### [掲載文]
誰かから批判されると,つい感情的になったり,荒唐無稽な言い訳をしてしまったりして,相手との間に距離を作ってしまいます.距離が離れた状態では,こちらの言いたいことが相手に伝わりにくくなり,相手の言い分にも,きちんと耳を傾けられません. しかし,医療はチームで行うものです.他職種に対しては専門職の立場として,言いたいことををしっかりと相手に伝えなくてはなりませんし,上司や同僚であっても,それは変わりません.この記事では,批判されても感情的にならずに人間関係を円満にするためにはどうしたらいいのかについて少し考えてみます.
「負けたくない」それは子供のケンカ
まず,相手から批判されると,誰だって嫌な気持ちになりますよね.問題なのは,そこで「負けた気持ち」になってしまい,次は負けないぞと本題からズレて感情的に話し合いがすすんでしまうことにあります.つまり,もともと話し合っていた問題の解決などそっちのけになり,エネルギーを相手を負かすことに使いはじめ (これぞ無駄な労力) ,結果として問題を解決できないどころか,人間関係にまでヒビが入ってしまうのです.
批判を受けてこういう行動をとってしまうことは誰にでも覚えがあると思います.子どものころには,こういう感情や行動を経験しているのではないでしょうか.特に親や先生に対してこういう感情的な行動をとってしまった記憶がありませんか? 今はその相手が他職種や上司にかわっているのです.子どものころは,それで解決する場合もあります.相手は大人ですから,子ども相手に譲歩してくれるのは当然だといえます.
しかし,職場での人間関係は大人同士のやりとりです.感情的な対応しても相手は厳しく対応をしてきます.もし相手が感情的な対応で引いたのなら,それは自分が子どもとしてみられたことにつながります.いずれにせよ,そのような状況になれば,その後も自分の発言が相手に認めてもらえることはありません,適当にあしらわれることになるでしょう.
なぜ感情的になるのか?
批判されるとなぜ感情的になってしまうのでしょうか.それはおそらく,「批判」を「否定」と勘違いしてしまうことに一つの原因があるのだと思います.批判とは,仕事上の言動や行動についての誤りを指摘することです.つまり,批判は相手の言動や行動を対象としており,問題を解決しようとする前向きの姿勢が感じられます.一方で否定とは,そうではないと打ち消すことを言います.これは,相手本人を対象としており,そこに問題解決に向けた姿勢は感じられません.

### [演習データ]
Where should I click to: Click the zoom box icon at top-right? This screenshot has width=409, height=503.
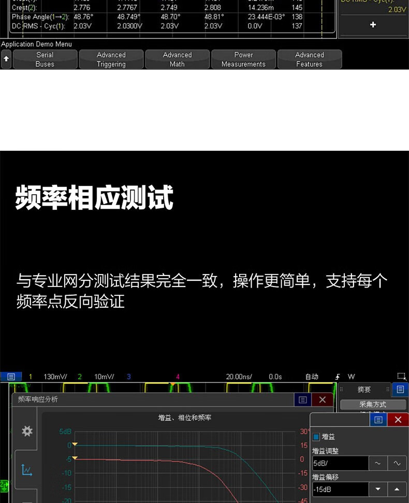pyautogui.click(x=401, y=377)
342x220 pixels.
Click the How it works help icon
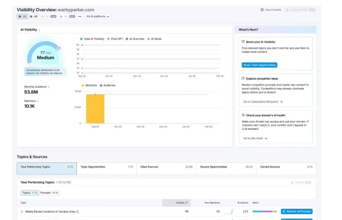[x=262, y=10]
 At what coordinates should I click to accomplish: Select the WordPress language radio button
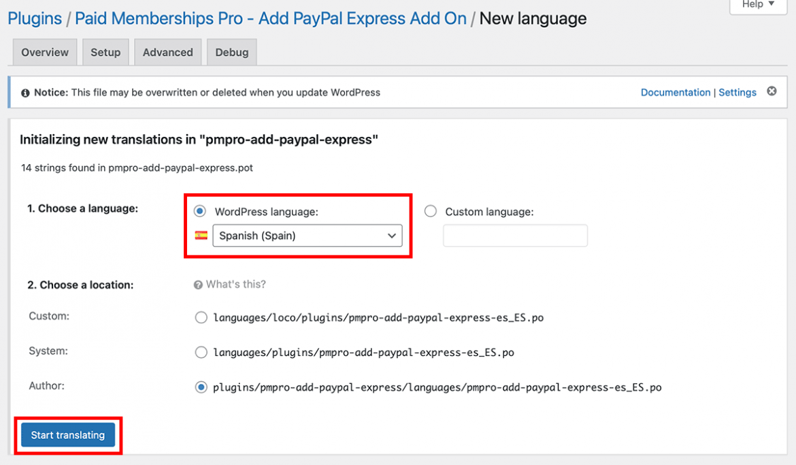click(x=199, y=211)
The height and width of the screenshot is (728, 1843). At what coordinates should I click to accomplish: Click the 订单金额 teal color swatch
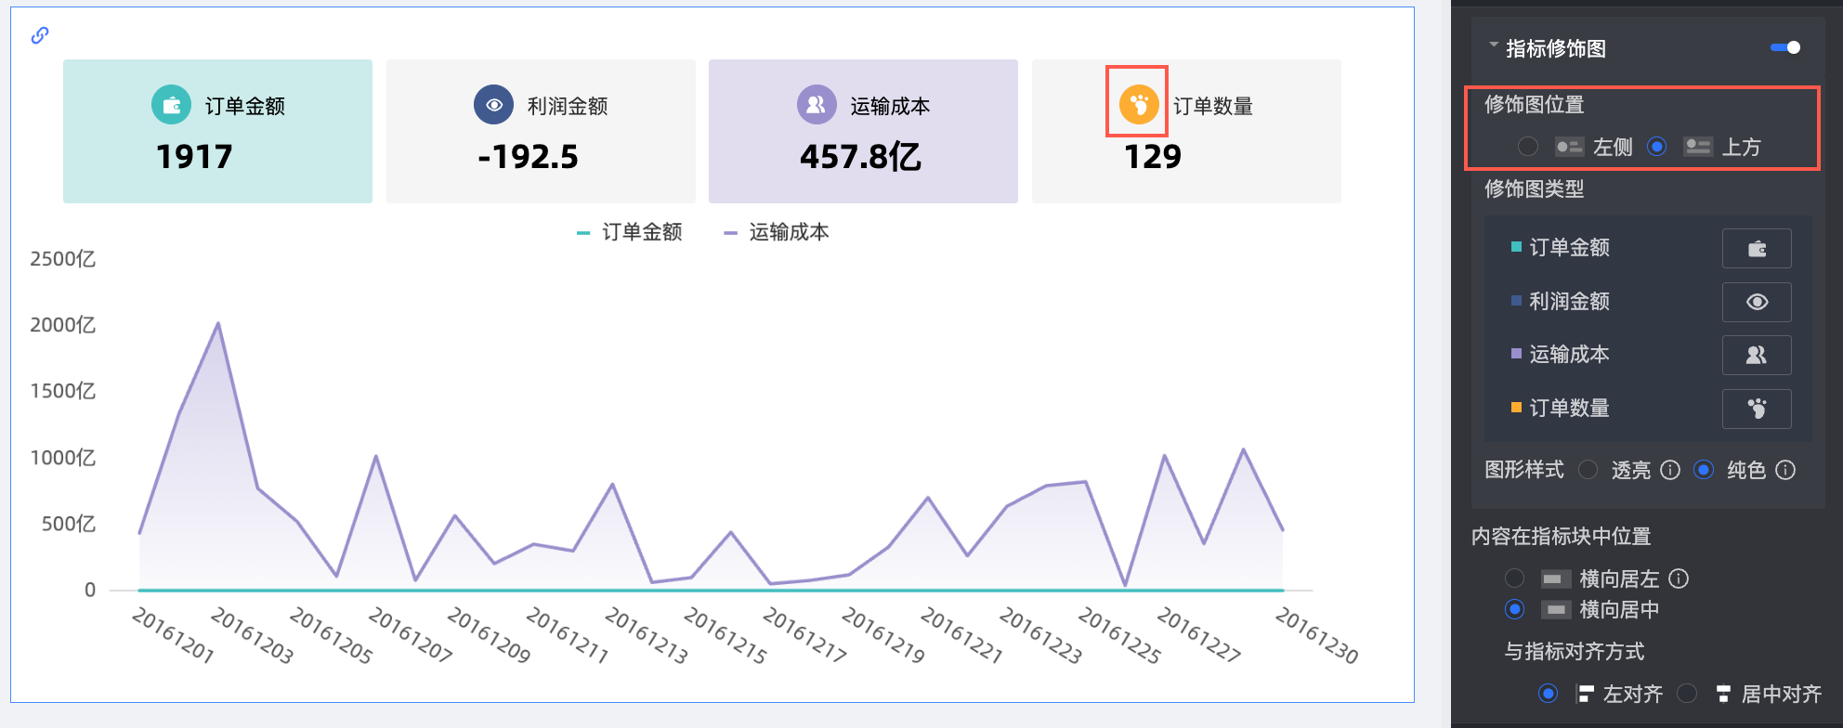1516,247
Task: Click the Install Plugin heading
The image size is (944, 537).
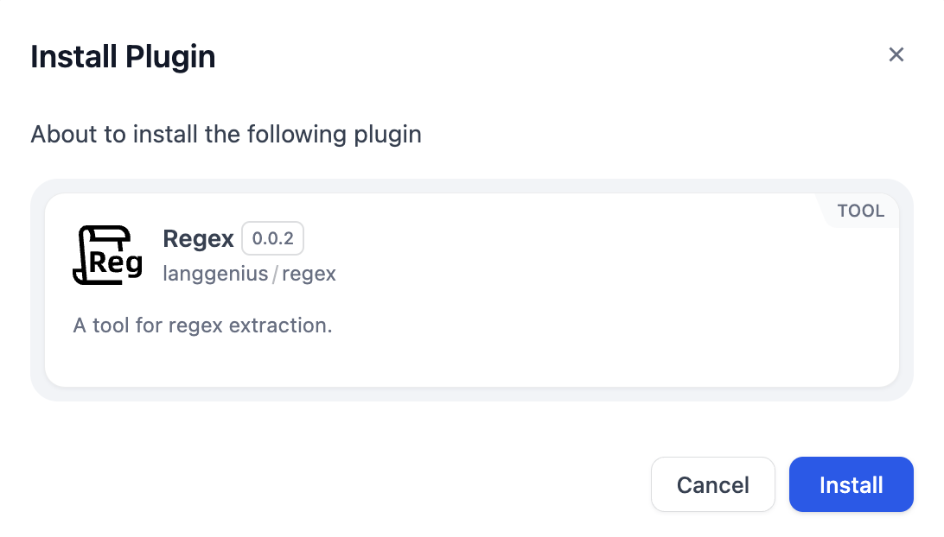Action: [x=123, y=57]

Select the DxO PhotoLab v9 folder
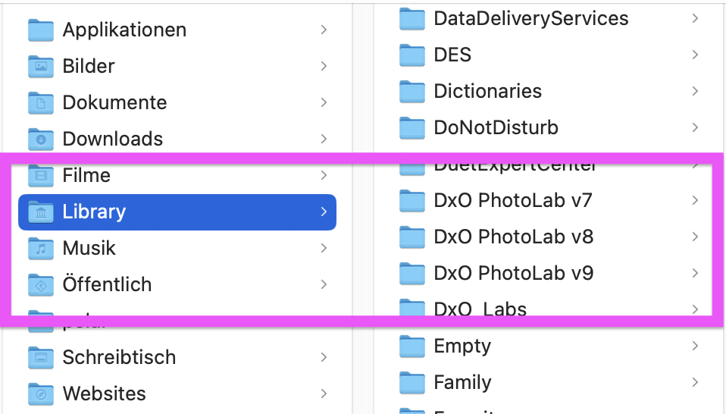513,273
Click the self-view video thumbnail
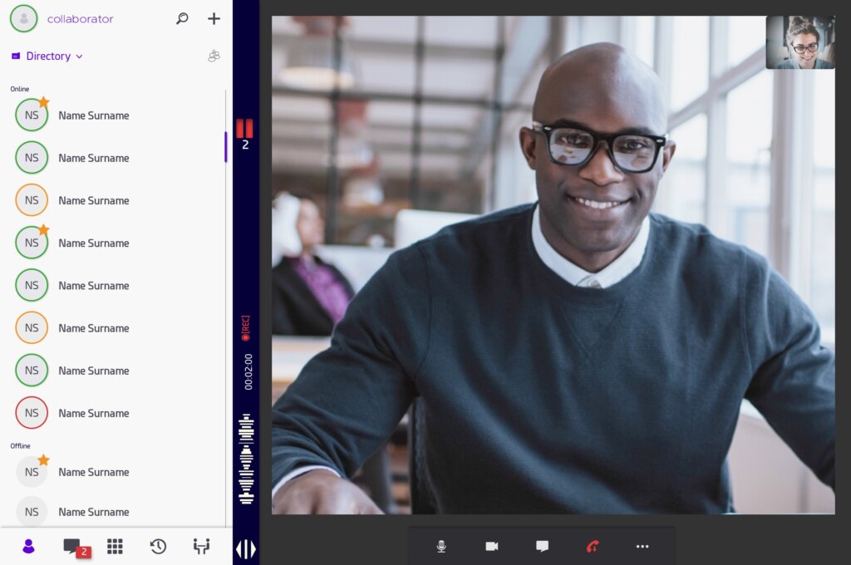 tap(799, 42)
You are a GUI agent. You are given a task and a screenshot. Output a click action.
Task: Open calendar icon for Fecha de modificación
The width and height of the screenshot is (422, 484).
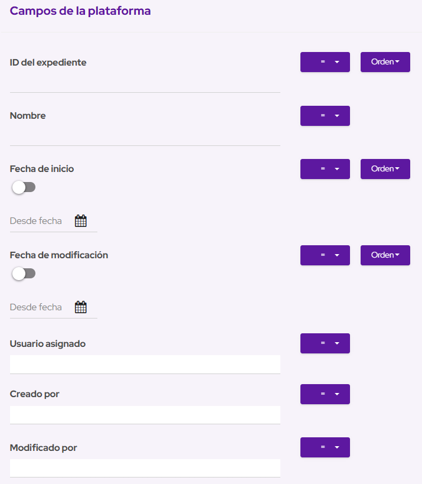coord(81,307)
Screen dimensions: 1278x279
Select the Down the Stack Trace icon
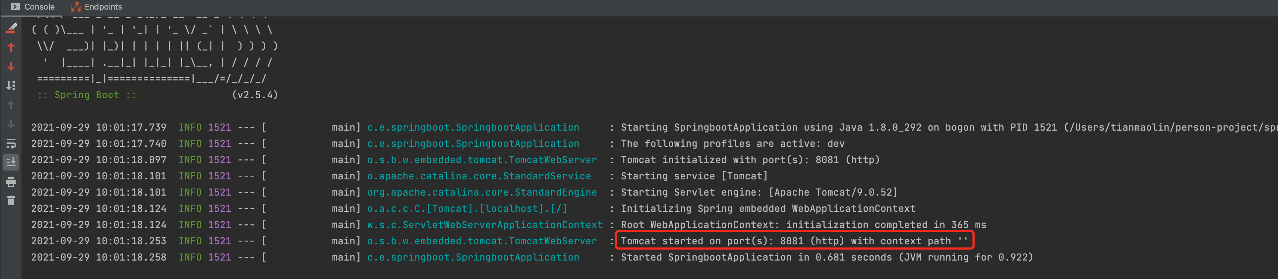point(11,66)
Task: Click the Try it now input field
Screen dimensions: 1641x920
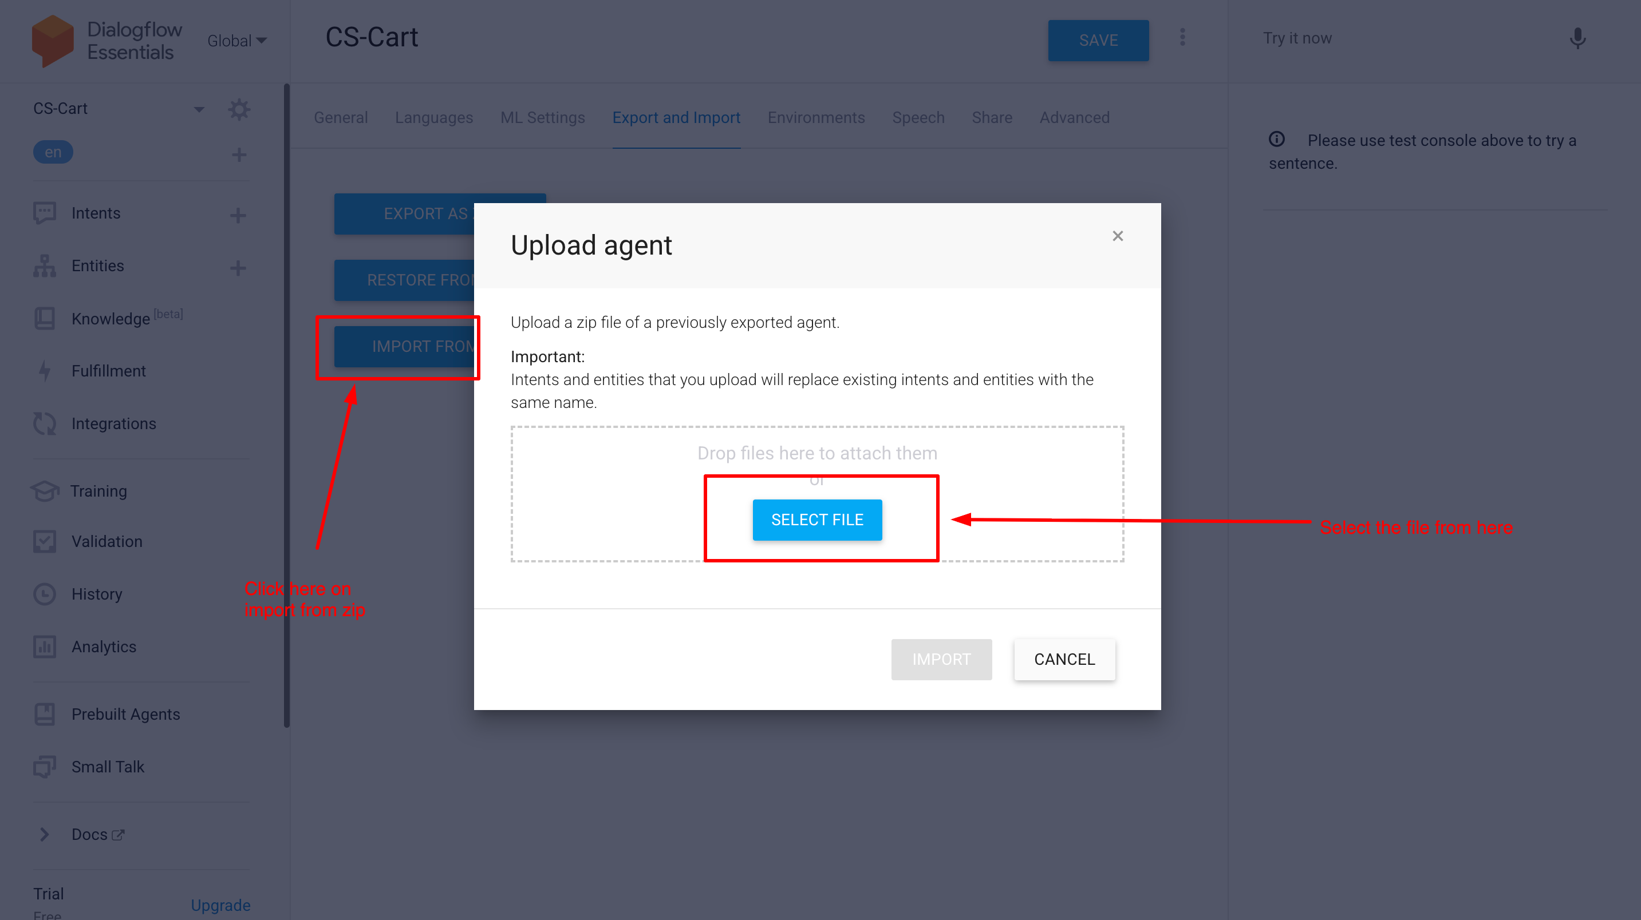Action: pos(1401,39)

### [解くべき問題]
批判への向き合い方についての掲載文では、子どものころは感情的な行動で解決する場合もあるとされていますが、それはなぜですか？

### [解答欄]
相手が大人であり、子ども相手に譲歩してくれるのは当然だからです。